In aviation, there is an unwritten rule of respect for pilots who speak calmly and cooly on the radios during emergencies or moments of high stress.
The secret to sounding cool is to think about what you want to say before you say it.
“Think first and then talk.”
Everyone is painfully aware when someone is talking before thinking. Often the talk is wasted because no one listened as the speaker rambled here and there without coherence and organization.
To be a better communicator in the air and on the ground, pay attention to this axiom. It’s the only way your message will be concise.
And if it’s clear and concise, it might just be heard by the audience you are talking to, whether it be your colleague, your business team, or your teenager.
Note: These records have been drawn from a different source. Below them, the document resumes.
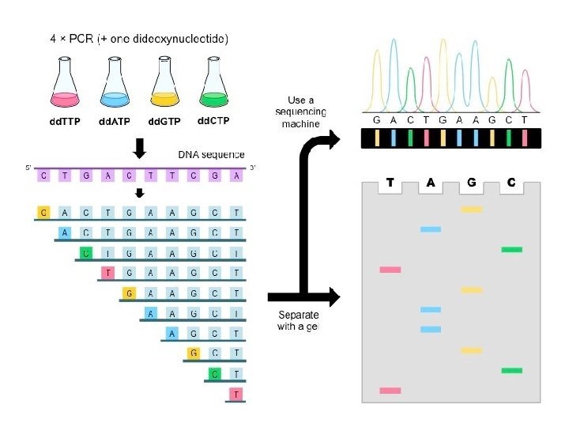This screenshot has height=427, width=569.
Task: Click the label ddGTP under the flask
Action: click(165, 122)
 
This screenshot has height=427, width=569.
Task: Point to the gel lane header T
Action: click(390, 183)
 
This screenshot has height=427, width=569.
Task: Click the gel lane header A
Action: click(431, 183)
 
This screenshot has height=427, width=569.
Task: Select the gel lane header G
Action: click(472, 183)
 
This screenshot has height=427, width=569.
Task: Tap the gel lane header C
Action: click(511, 183)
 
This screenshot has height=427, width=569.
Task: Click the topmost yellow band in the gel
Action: click(472, 210)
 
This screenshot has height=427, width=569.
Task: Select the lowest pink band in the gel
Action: click(390, 391)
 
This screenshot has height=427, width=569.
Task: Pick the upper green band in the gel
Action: click(511, 249)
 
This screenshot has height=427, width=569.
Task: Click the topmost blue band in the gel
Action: click(431, 229)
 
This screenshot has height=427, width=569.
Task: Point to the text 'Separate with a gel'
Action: click(299, 320)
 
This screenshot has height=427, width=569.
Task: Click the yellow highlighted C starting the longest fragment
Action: click(44, 212)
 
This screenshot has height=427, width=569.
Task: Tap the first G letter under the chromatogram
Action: click(377, 120)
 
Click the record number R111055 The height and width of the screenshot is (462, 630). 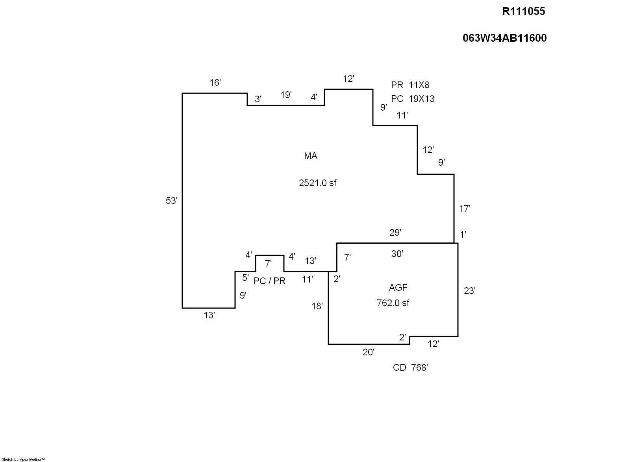click(523, 11)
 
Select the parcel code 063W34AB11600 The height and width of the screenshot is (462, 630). click(504, 38)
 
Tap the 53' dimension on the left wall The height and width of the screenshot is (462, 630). click(172, 201)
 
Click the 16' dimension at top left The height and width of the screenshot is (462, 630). click(215, 83)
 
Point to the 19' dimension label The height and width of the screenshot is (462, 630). click(286, 95)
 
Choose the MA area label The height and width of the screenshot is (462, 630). click(310, 156)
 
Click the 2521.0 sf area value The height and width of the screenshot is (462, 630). click(317, 183)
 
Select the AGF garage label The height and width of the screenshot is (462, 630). click(398, 287)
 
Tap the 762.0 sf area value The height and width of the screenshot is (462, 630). click(393, 303)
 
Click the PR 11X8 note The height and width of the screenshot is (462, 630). click(410, 85)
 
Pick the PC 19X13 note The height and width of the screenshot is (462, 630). click(412, 99)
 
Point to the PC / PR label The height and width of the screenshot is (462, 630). click(269, 281)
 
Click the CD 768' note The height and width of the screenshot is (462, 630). click(410, 368)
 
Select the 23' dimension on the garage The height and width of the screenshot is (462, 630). click(469, 291)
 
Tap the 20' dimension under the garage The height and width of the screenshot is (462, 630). click(368, 352)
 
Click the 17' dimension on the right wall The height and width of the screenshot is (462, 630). click(465, 209)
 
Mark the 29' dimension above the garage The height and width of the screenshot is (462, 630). click(395, 233)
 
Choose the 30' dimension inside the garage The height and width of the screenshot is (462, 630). click(397, 254)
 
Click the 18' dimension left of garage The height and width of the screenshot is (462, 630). click(317, 306)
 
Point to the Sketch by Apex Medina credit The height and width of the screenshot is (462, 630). click(23, 459)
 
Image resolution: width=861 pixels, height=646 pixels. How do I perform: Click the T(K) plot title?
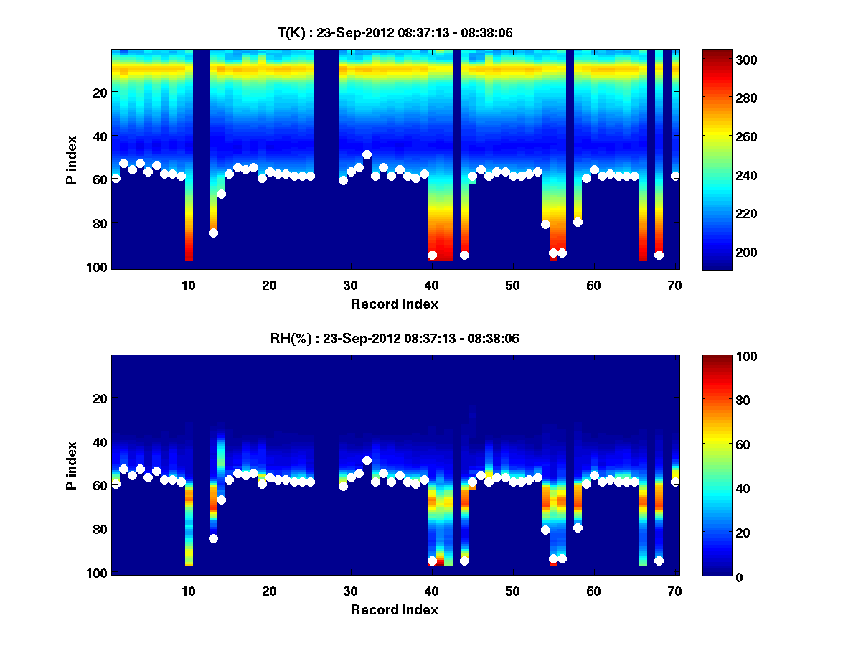coord(395,33)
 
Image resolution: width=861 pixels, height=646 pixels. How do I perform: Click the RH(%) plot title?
coord(395,339)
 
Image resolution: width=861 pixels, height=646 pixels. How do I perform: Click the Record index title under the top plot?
coord(394,304)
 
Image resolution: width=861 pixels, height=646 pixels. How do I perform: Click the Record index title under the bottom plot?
coord(394,609)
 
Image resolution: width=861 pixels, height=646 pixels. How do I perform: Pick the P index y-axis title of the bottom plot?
coord(72,465)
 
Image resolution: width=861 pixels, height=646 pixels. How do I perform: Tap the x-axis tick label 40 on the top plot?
coord(431,285)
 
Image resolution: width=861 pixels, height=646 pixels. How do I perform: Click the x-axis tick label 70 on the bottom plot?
coord(674,591)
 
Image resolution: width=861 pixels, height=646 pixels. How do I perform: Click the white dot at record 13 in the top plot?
coord(213,233)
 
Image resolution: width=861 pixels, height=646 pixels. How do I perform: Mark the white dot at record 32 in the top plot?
coord(367,154)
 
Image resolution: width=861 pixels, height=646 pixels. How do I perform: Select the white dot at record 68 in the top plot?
coord(659,255)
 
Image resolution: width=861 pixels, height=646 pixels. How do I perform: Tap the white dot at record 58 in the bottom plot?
coord(578,528)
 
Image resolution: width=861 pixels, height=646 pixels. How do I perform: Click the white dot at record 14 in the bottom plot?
coord(221,500)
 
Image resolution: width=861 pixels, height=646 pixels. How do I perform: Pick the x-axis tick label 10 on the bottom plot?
coord(188,591)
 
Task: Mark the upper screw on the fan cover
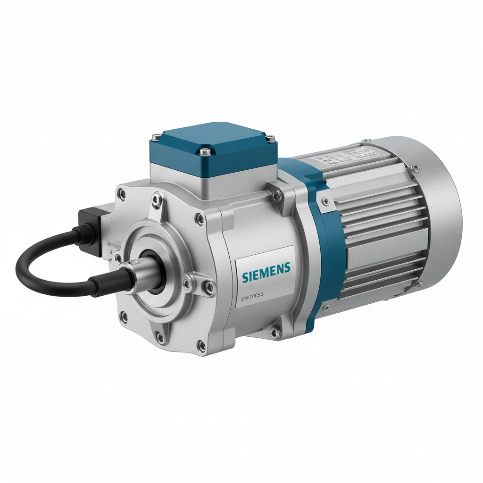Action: click(x=414, y=166)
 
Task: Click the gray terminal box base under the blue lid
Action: click(x=212, y=182)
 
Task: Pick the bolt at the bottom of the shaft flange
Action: click(x=160, y=337)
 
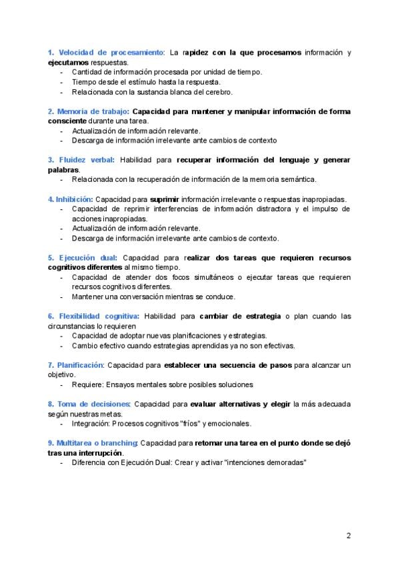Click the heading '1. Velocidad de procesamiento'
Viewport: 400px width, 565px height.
click(x=105, y=53)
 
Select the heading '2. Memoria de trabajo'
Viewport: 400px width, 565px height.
click(x=88, y=111)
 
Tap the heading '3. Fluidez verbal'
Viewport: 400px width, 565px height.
click(x=81, y=160)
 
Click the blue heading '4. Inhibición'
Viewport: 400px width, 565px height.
click(x=69, y=199)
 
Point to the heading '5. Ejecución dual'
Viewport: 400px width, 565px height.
click(x=83, y=257)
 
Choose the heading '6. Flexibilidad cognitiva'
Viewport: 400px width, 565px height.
click(x=93, y=316)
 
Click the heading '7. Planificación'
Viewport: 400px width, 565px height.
click(x=75, y=365)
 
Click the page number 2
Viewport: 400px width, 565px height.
click(x=349, y=535)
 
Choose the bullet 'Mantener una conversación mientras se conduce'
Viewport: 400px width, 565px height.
click(x=153, y=296)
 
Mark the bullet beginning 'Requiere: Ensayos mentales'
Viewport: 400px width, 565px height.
click(x=162, y=384)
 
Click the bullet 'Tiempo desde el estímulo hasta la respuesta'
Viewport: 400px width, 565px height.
click(x=155, y=82)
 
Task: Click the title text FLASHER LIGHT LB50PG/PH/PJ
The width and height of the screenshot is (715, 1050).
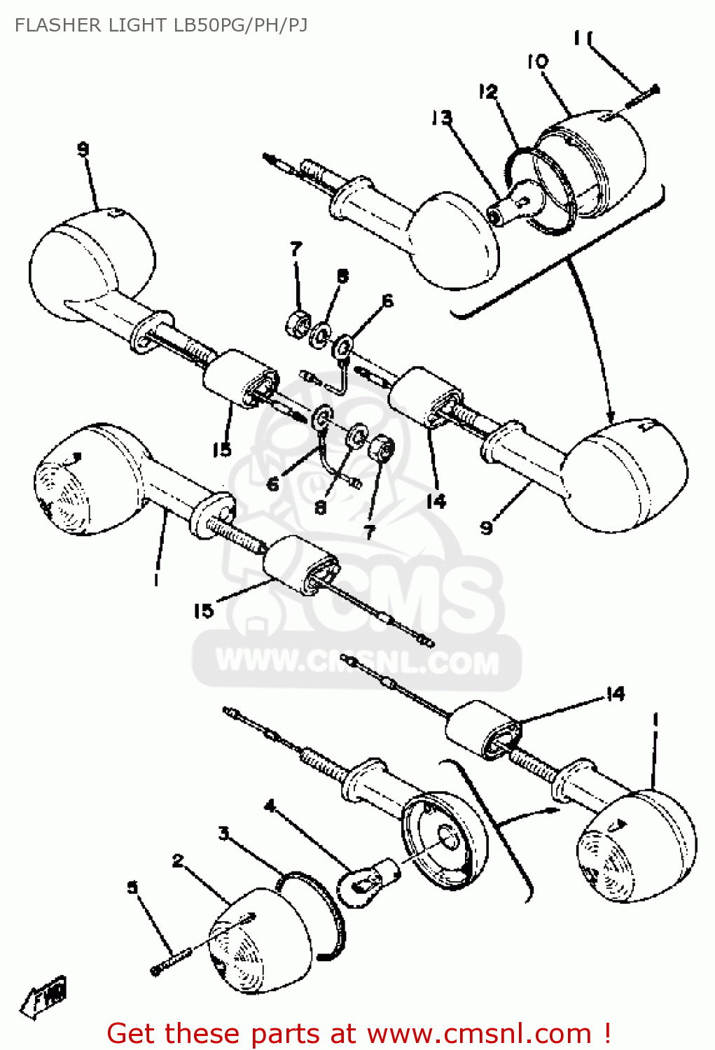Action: [161, 25]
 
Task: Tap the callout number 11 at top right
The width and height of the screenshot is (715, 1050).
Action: [582, 38]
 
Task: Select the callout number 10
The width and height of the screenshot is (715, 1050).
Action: [538, 62]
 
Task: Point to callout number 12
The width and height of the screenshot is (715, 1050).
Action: [488, 92]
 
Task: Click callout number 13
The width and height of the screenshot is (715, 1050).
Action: [442, 118]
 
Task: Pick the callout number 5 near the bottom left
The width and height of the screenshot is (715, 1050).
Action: [133, 888]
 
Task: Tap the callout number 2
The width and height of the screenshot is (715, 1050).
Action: [178, 860]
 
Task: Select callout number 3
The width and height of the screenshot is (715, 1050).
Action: [223, 833]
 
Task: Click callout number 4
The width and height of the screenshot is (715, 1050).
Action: [270, 806]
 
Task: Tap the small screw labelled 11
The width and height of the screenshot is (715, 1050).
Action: [641, 95]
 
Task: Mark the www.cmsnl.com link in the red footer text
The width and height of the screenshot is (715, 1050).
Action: [479, 1033]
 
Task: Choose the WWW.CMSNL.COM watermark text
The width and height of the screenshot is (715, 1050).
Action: [357, 662]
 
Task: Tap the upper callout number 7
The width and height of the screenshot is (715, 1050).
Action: [296, 249]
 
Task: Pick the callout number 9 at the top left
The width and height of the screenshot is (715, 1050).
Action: [83, 149]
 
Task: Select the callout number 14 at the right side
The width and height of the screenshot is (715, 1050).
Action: [615, 694]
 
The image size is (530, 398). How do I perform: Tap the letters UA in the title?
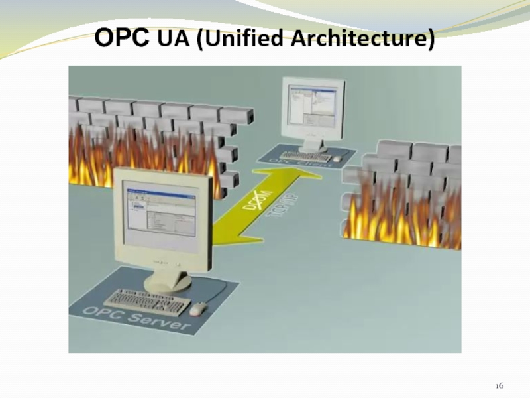(172, 39)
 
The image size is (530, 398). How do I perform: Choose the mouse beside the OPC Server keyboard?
(197, 308)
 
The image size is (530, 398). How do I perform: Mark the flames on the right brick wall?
(404, 212)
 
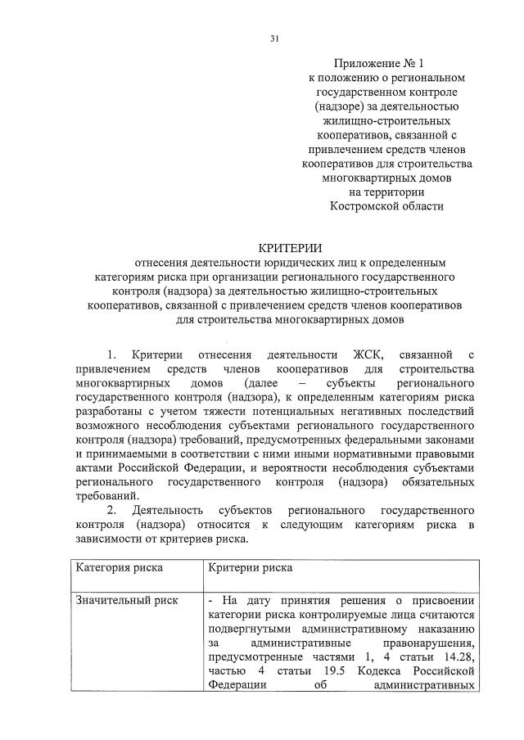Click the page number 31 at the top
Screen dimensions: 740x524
coord(274,37)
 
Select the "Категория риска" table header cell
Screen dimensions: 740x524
coord(120,566)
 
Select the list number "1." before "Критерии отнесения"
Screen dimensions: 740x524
coord(113,354)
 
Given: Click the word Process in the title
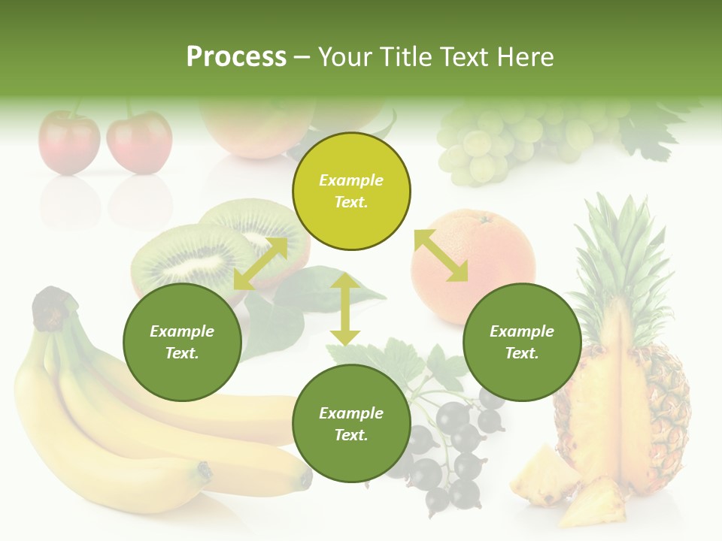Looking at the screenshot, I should (x=236, y=57).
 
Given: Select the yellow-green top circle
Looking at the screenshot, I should (x=351, y=192).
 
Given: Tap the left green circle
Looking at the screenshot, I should (x=182, y=342).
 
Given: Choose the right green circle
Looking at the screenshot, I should (x=522, y=342).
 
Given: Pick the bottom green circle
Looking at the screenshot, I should (x=351, y=424).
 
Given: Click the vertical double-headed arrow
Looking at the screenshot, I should (x=345, y=309).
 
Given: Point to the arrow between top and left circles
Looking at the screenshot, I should (x=260, y=263).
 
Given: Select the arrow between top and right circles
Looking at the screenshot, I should (x=441, y=255).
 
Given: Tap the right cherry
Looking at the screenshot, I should (x=139, y=141).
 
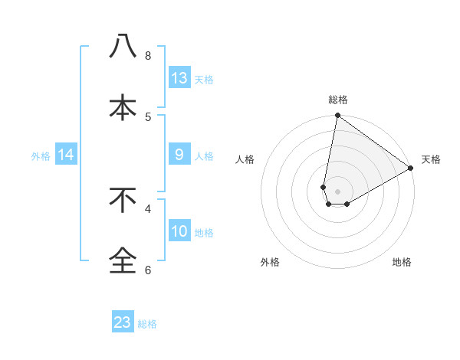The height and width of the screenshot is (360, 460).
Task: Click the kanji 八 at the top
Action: tap(123, 47)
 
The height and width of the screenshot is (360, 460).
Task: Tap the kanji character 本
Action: tap(123, 107)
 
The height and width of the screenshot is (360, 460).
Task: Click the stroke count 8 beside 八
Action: tap(148, 56)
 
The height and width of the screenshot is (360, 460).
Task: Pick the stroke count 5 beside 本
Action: tap(148, 116)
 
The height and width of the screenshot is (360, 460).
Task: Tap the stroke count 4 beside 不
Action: tap(148, 208)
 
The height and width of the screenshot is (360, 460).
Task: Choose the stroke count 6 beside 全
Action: tap(148, 270)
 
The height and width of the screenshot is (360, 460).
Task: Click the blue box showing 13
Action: tap(179, 77)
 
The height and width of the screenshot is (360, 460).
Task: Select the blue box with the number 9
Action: tap(179, 154)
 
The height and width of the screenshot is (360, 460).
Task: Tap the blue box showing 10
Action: tap(179, 231)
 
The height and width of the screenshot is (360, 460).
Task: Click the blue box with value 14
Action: tap(66, 154)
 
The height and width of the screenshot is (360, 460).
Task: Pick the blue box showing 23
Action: tap(123, 322)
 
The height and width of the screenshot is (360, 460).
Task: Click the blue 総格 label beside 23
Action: tap(147, 324)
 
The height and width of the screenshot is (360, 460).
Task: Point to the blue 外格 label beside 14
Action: tap(41, 155)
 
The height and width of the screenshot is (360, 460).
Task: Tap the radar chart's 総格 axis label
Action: tap(338, 100)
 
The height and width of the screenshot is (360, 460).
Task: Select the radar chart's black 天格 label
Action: tap(431, 159)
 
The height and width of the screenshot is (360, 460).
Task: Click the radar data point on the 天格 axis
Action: tap(411, 169)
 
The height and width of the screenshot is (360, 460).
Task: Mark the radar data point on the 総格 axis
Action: tap(337, 116)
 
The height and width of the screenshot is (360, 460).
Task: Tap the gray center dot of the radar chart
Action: tap(337, 191)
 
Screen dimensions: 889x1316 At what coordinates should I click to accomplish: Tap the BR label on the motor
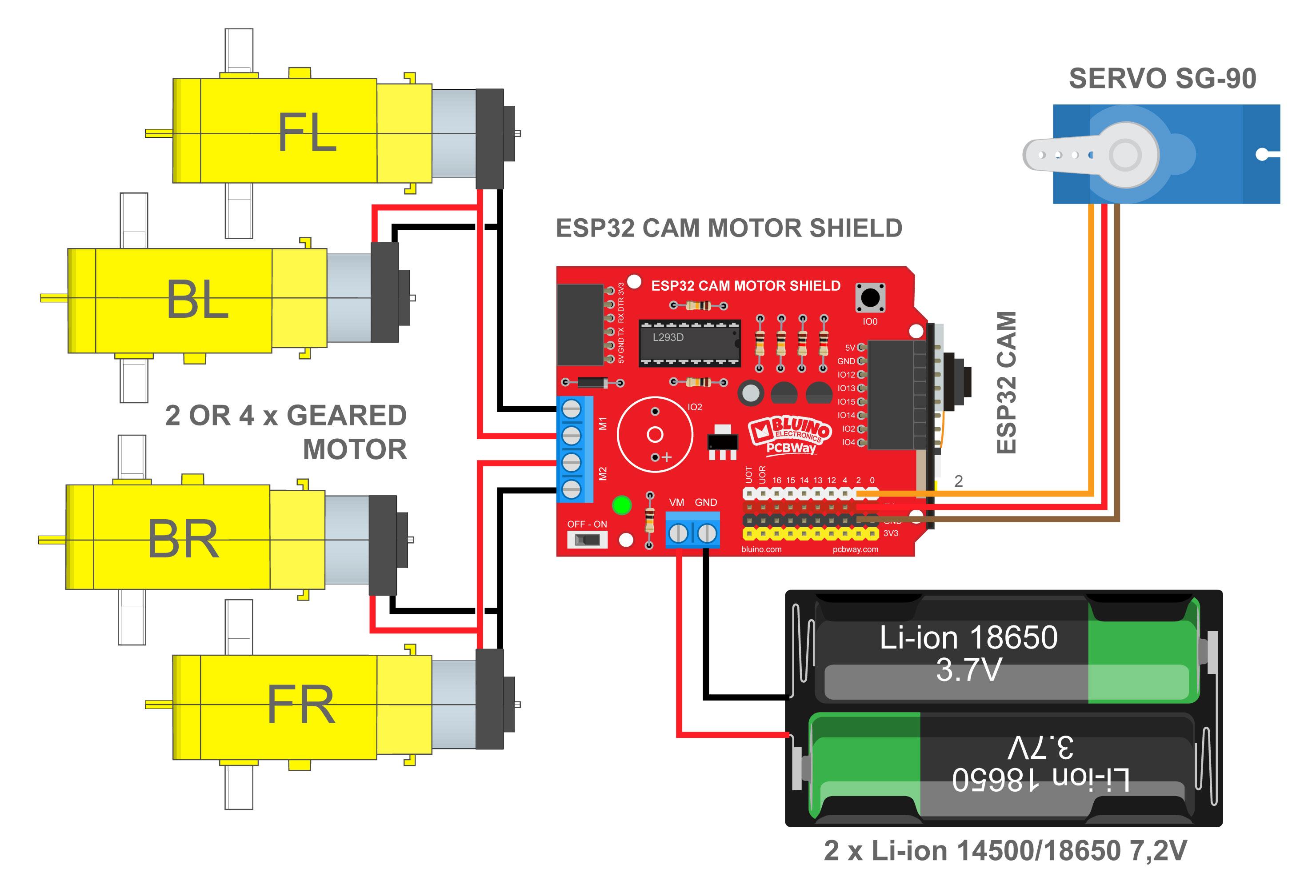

A while back I was asked to deliver a TEDx Talk on High-Trust Leadership in 12 minutes. Whew. My usual presentation was an hour or more. I had to distill it down to its essence. It took me about six tries to get there. Each cut was difficult. But when I finally got it right, it made my subsequent presentations so much better. Because I make the effort to get very clear about the core of my message. Everything else was illustrations, examples, and supporting information.
From Harvard Business Review: “Say Less and Convey More:”
When you’re giving a presentation and nervousness kicks in, it’s tough to be brief. But, your audience expects you to state your conclusion and stand behind it, not ramble on aimlessly. You can only do that if you zero in on the purpose.
When you prepare for your talk, work backwards.
Before you put anything down on paper, know the key message you want your audience to remember. Ask yourself: If my presentation were 30 seconds instead of 30 minutes, what would I say? Force yourself to summarize your key point. Once you’ve done that, think through what other information you’ll need to support that point.
Be a High-Trust Leader: say less and convey more.